Değişiyoruz, değiştik.
Nedense bir arpa boyu yol gidemedik mi ne?
Hemen hatırlatayım, yıllar yıllar önce bir sayın bakan bir mafya lideriyle telefonda görüştü diye gelen baskıların ardından istifa etmişti.
Bu gün bakıyoruz da iş öyle mi?
60 yıllarda TRT Radyolarında yayınlanan arkası yarın skeçlerine döndü kimsenin kılı kıpırdamıyor.
İnsanların, siyaset yapanların, bürokratların değer yargıları değişmiş.
Marmara Denizi’nin hali meydanda…
Müsilaj diye isimlendirilen aslında denizin ölümünü bize anlatmaya çalışan ekolojik yok oluşa bakalım.
Kim, hangi yetkili olayın aslını ortaya atıp, önlem almaya çalıştı.
Bilim yuvalarımız olarak bildiğimiz, Üniversitelerimiz ne yapıyor?
Tarım İl Müdürlüğü’ne bağlı Su Ürünleri Şube Müdürlüğü ne açıkladı?
Tarım İl Müdürümüzün de bu bölümün mühendisi ve eğitimini aldığını biliyor muydunuz?
Limandaki bu birime bağlı olan tekne, ne oldu?
Hatta biraz daha ileriye gidelim, bu kuruma bir soru daha soralım.
Toprak Analizi Laboratuvarı’na ne oldu?
Bu gün milyarlar verilerek kurulacak olan bu tesis çalışıyor mudur?

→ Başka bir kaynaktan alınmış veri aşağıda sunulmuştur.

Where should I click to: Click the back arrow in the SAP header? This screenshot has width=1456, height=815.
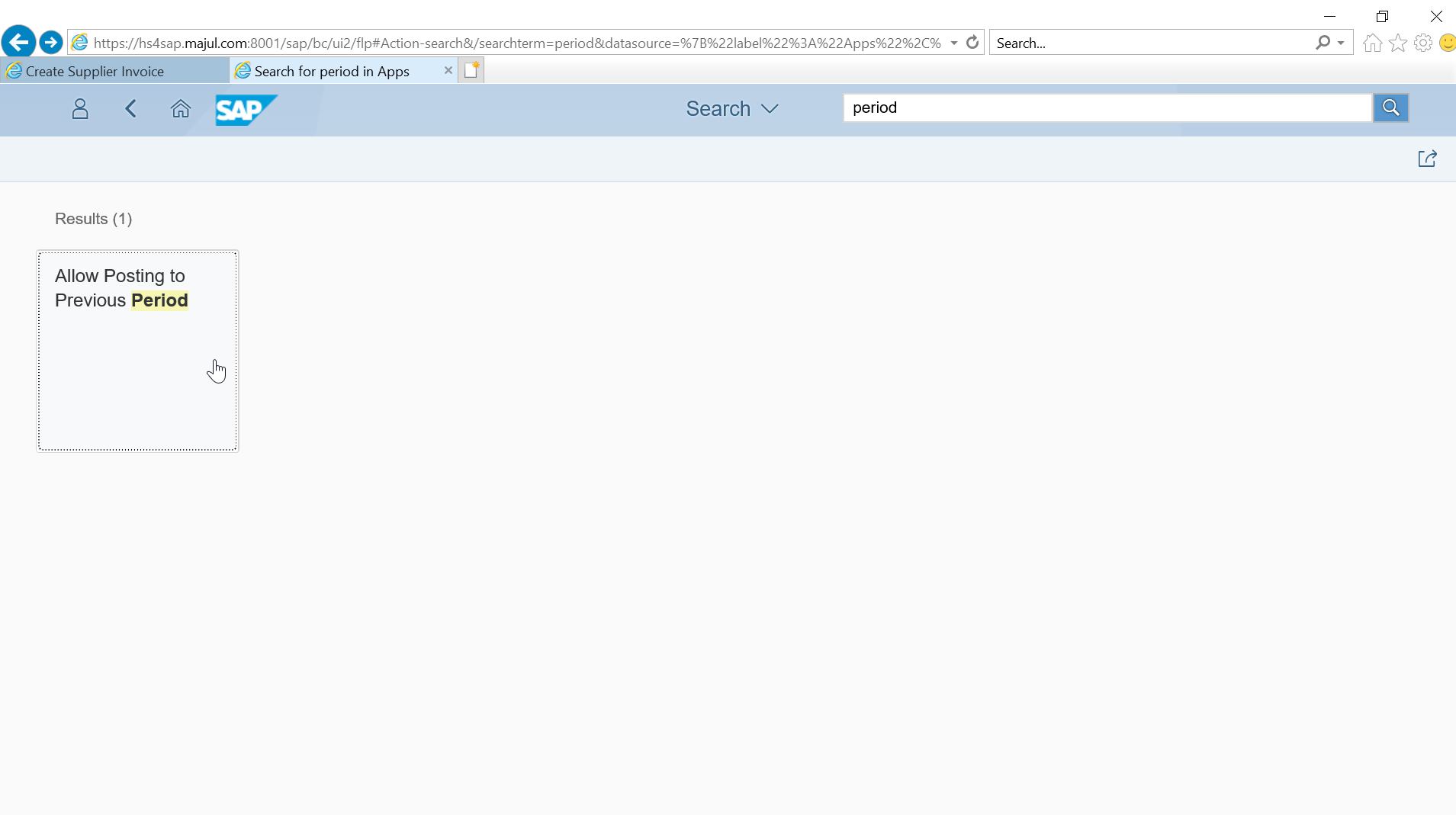[130, 109]
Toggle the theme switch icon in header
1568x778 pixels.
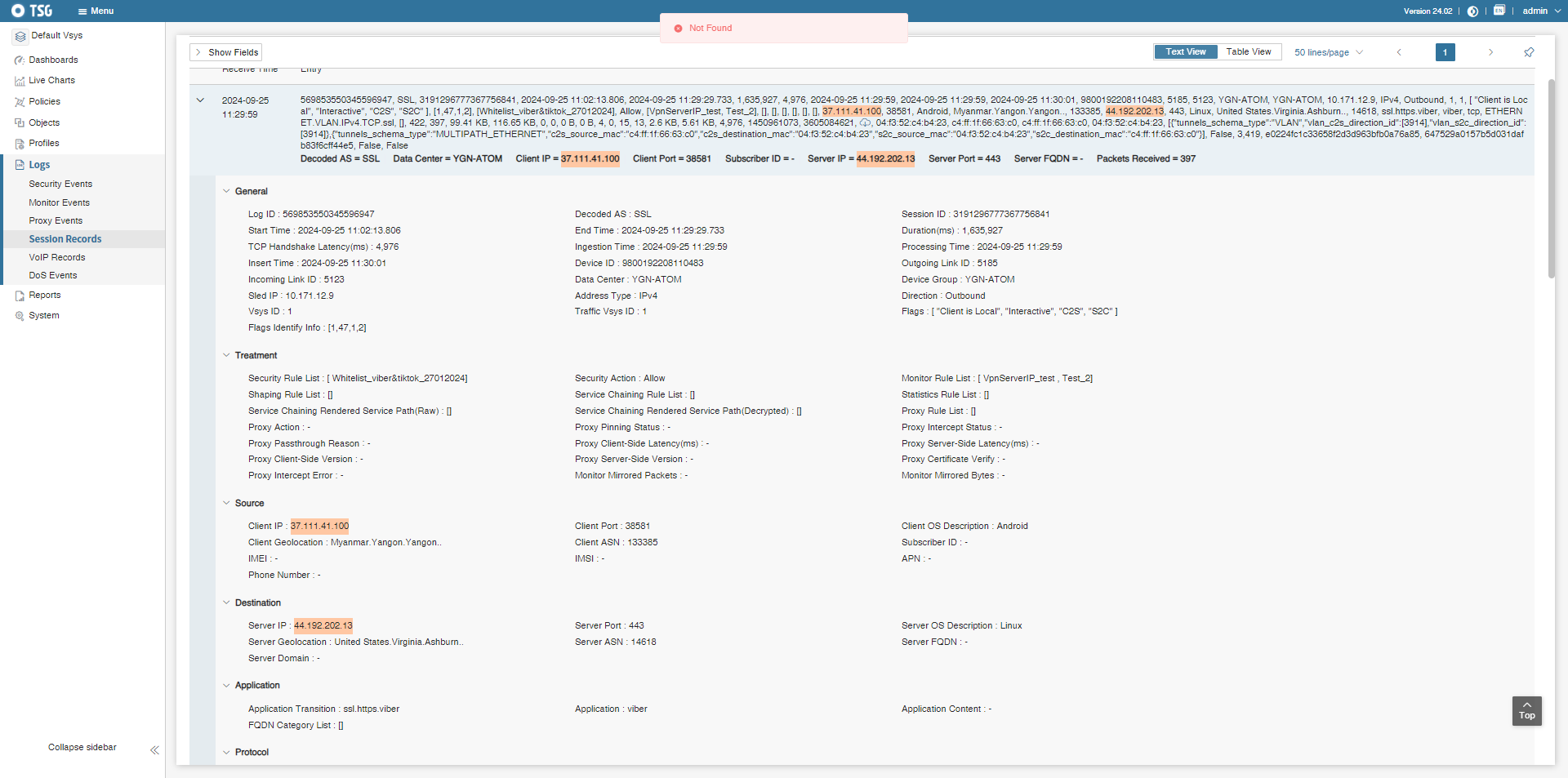(1472, 11)
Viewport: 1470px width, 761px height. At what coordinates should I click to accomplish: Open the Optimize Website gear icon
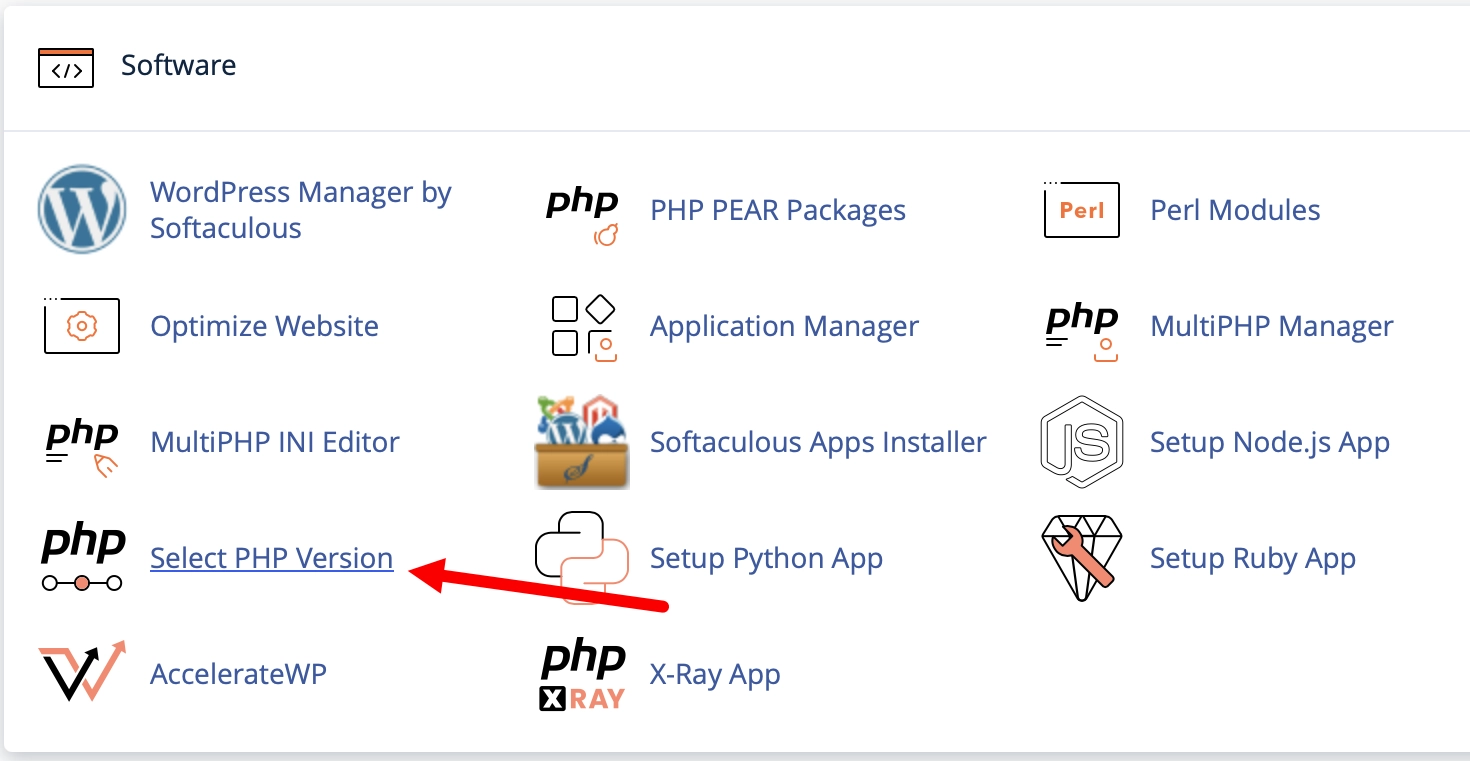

Yoksa, neyse karıştırmayalım.
Hele yetkililer bir açıklama yapsınlar da öğrenelim.
Hep siyasetçilere, bürokratlara laf atmayalım.
Biraz da kendimize bakalım.
Kamu adına görev yapıyoruz diye ortaya çıkan biz Gazeteciler görevlerini tam olarak yerine getiriyor muyuz?
Yoksa Gazetecilik yerine “Gastecilik” mi yapıyoruz?
Bu konuyu gelecek yazıda açıklayalım.
Kalın sağlıcakla.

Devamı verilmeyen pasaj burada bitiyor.